Müzede sergienen bir diğer önemli eser topluluğu da Klazomenia’dan çıkarılan lahit mezarlardır. Klazomenia, İyonların Ege sahillerinde kurdukları 12 İyon kentinden birisi olup, Urla İskelesi yakınındadır. “İskele kenti” anlamına gelen Klazomenai’nin bu adı, konumu nedeniyle aldığı düşünülmektedir. Kendine özgü bezeme stilleriyle ünlü Klazomenai üretimi lahitler, anıtsal görünümleri ve zengin bezemeleriyle 19. yüzyıldan beri araştırmacıların dikkatini çekmektedir. Yapılan kazılar sonucu, Klazomenia lahitlerinin M.Ö. 7. yüzyılın sonu ile 6. yüzyılın başlarında yoğun olarak kullanıldığı ve bu kullanımın M.Ö. 4. yüzyılın sonuna kadar sürdüğü anlaşılmıştır. Dünya müzeleri içindeki bu gruba ait en geniş koleksiyon, İzmir Arkeoloji Müzesi bünyesinde yer almaktadır.
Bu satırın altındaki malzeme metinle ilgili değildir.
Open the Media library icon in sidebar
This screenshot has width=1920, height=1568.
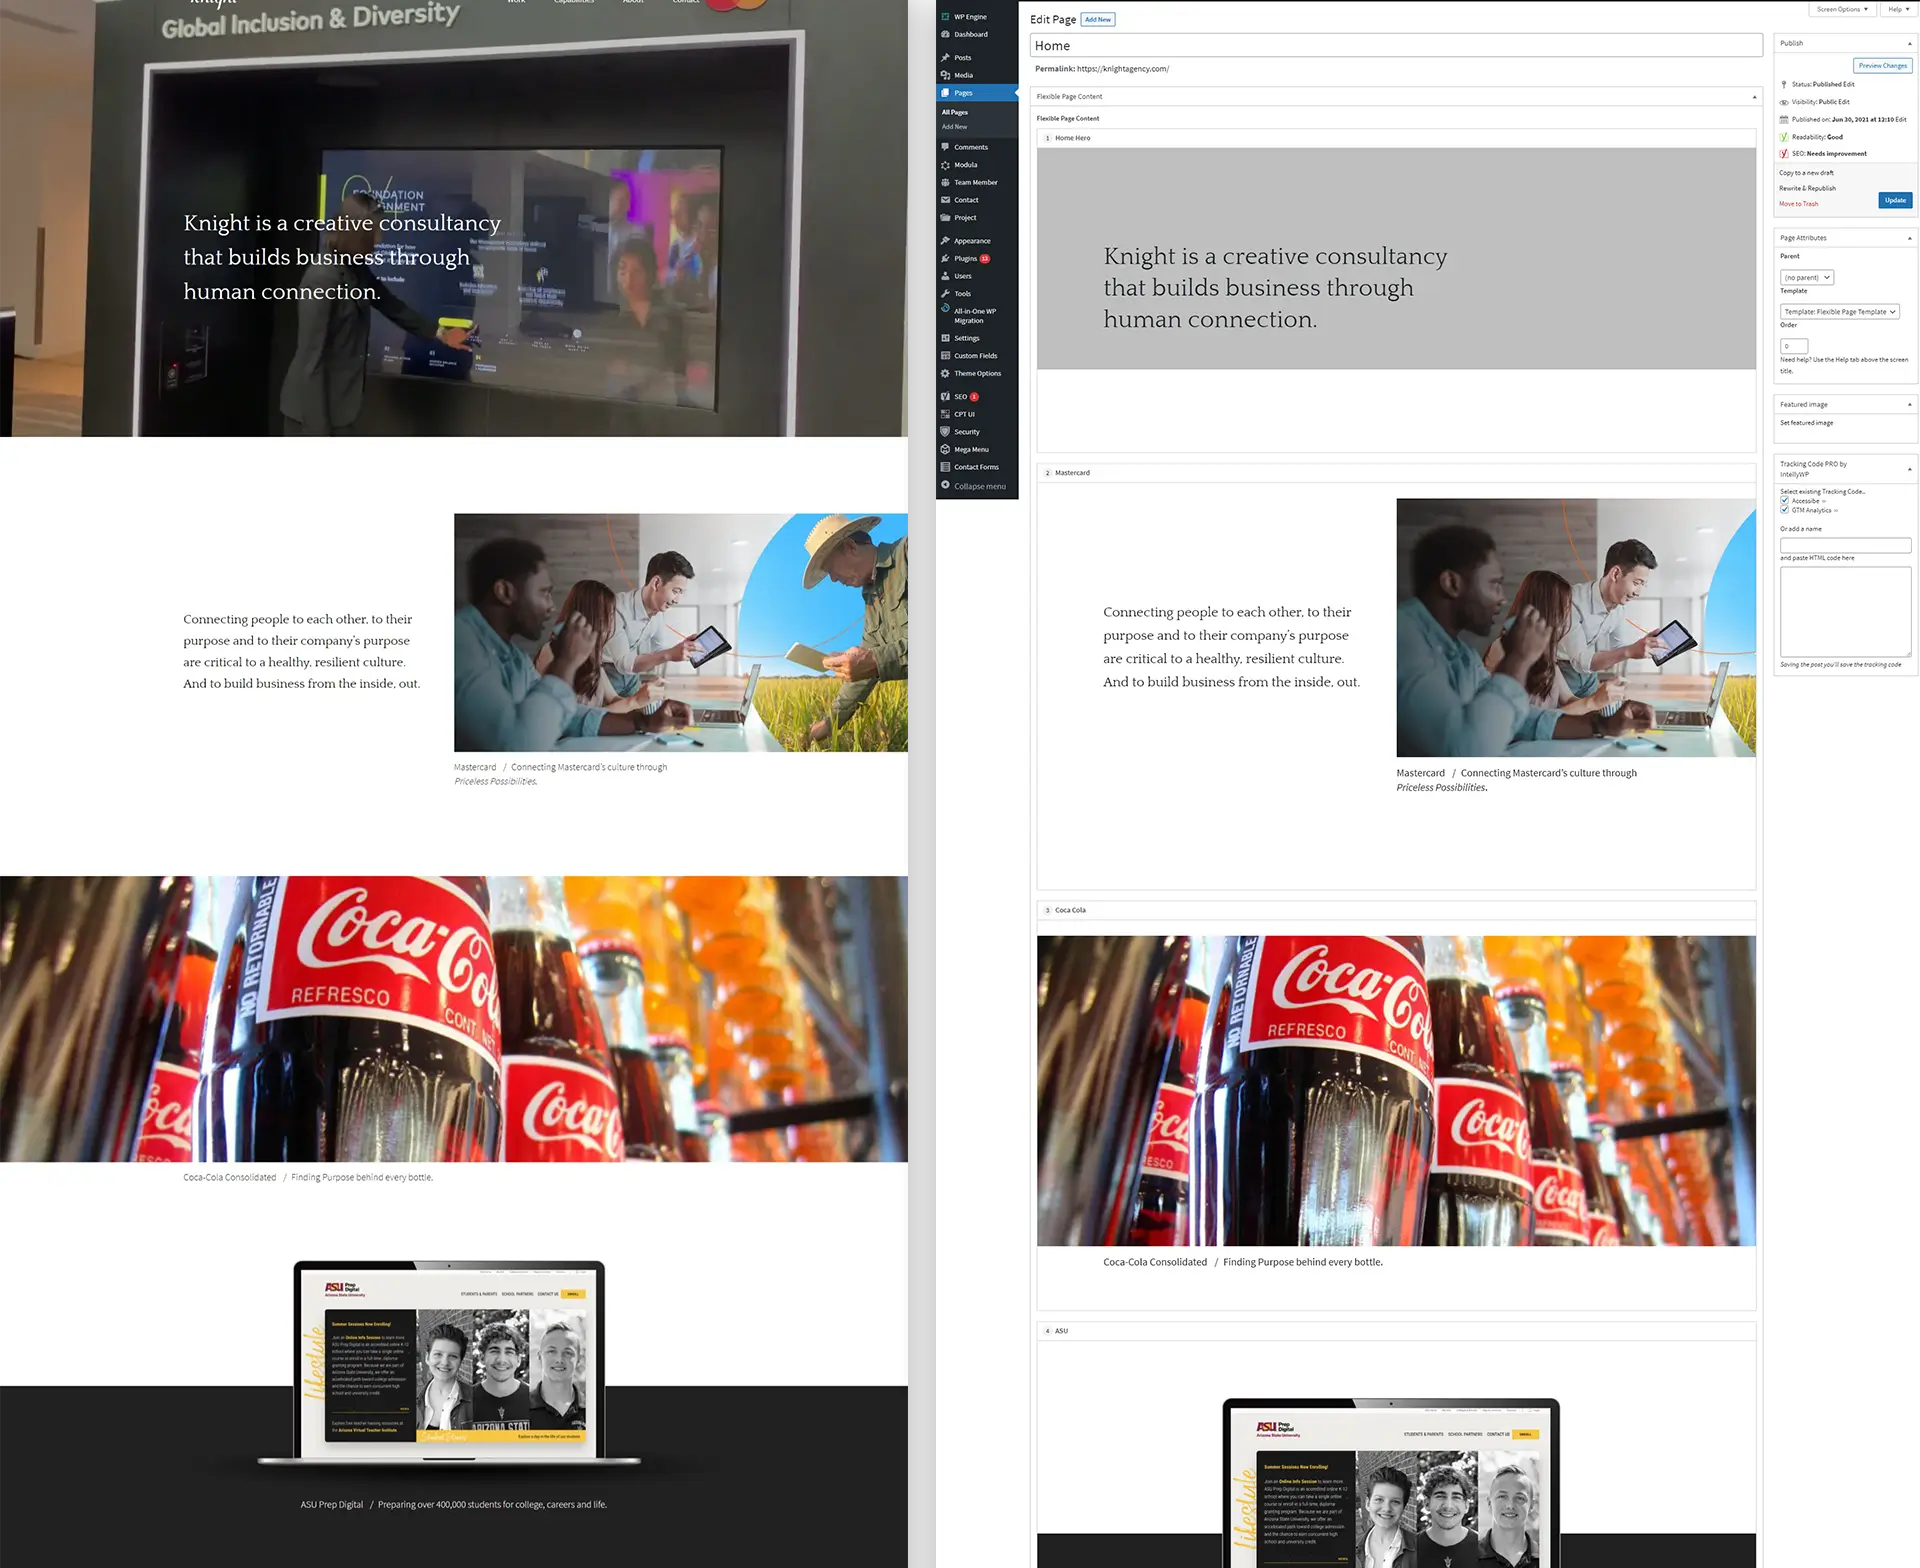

Bronz heykellerle aynı katta bulunan “Hazine Odası’nda”; Arkaik, Klasik, Hellenistik, Roma, Bizans ve İslami Dönem’e ait sikkeler ile; Hellenistik, Roma ve Bizans Dönemlerine ait altın, gümüş ve kıymetli taşlardan süs eşyaları ve de cam eşyaları görmek mümkündür.
“Altın Ağız ve Göz bantları”; Göz ve ağız bantları ince bezemesiz yapraktan yapılmıştır. Eski Yunan inanışına göre, bir insan öldüğü zaman ağzı ve gözleri hemen kapatılırdı. Başlangıçta kozmetik bir amacı olduğu sanılan bu gelenekle, daha sonra canın (Psyche), insan bedeninin ağız, gözler ve burun deliklerinden çıktığı inancı arasında bir bağ kurulmuş olup, böylece bu geleneğin, ölümden sonraki hayatla ilgili bir anlam kazanmış olabileceği düşünülmektedir. Bu salonda fotograf çekmek yasak olduğu için maalesef fotografları çekip sitede paylaşma imkanım olamadı.
Müze bahçesinde ise, çeşitli kazılardan ele geçen heykeller, lahitlerin sergilendiği bölüm, steller, yazıtlar, mimari parçalar yer almaktadır.